Sempronio. Mais dis-moi ce qui s’est passé entre toi et cette gente damoiselle ; cite-moi quelque parole de sa bouche, car en vérité j’ai aussi grand désir de le savoir que mon maître.

Célestine. Tais-toi, fou, tu te tourmentes inutilement ; je devine que tu aimerais mieux goûter de ce rôti que manger ton pain à la fumée. Hâtons-nous, ton maître deviendra fou si je tarde trop.
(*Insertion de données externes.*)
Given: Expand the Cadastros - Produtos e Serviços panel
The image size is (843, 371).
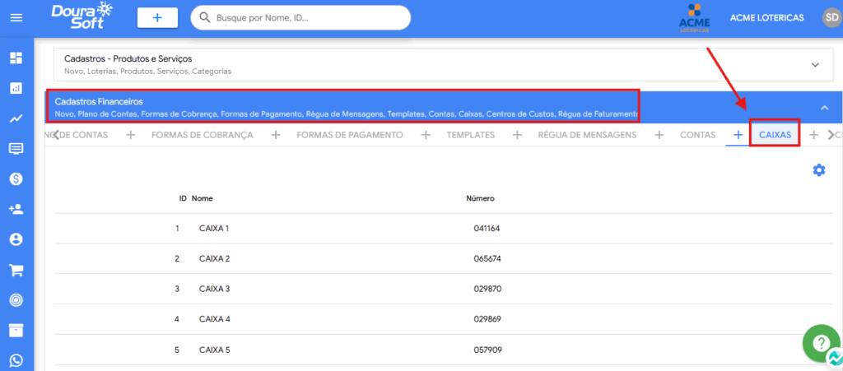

Sempronio. Il l’est déjà sans cela.


Parmeno. Seigneur, seigneur !

Calixte. Que veux-tu, fou ?

Parmeno. J’aperçois Sempronio et Célestine qui viennent ici ; ils s’arrêtent de temps en temps, et quand ils sont arrêtés, Sempronio fait des lignes sur la terre avec son épée ; je ne sais ce que c’est.

Calixte. Ô étourdi, négligent ! tu les vois venir et tu ne cours pas ouvrir la porte ! Ô grand Dieu ! puissance souveraine ! quelle pensée les accompagne ? quelle nouvelle m’apportent-ils ? Ils ont tant tardé, qu’en ce moment je désire plutôt leur venue que la fin de mon tourment. Ô mes tristes oreilles ! soyez disposées à ce que vous allez entendre ; le soulagement ou la souffrance de mon cœur est maintenant sur la langue de Célestine ! Oh ! si je pouvais passer en dormant le temps qui va s’écouler entre le commencement et la fin de son récit ! Je suis persuadé maintenant qu’il est plus pénible au coupable d’attendre la lecture de sa sentence, que le coup de la mort quand il sait quel sort l’attend. Ô Parmeno ! que tu es lent ! que tes mains sont faibles ! Enlève donc cette ennuyeuse barre afin que puisse entrer l’honorable femme qui tient ma vie sur sa langue.


Célestine. Entends-tu, Sempronio ? notre maître a changé de ton. Ce qu’il dit là est bien différent de ce qui se passa entre Parmeno et lui à notre première venue. Cela va, il me semble, de mieux en mieux. Il n’y a pas une seule de ses paroles qui ne vaille plus d’une jupe pour la vieille Célestine.

Sempronio. Fais attention en entrant de feindre de ne pas voir Calixte et dis quelque chose de bon.

Célestine. Tais-toi, Sempronio, car bien que j’aie aventuré ma vie, Calixte mérite plus encore, ainsi que ses prières et les tiennes ; aussi j’attends de sa libéralité une digne récompense.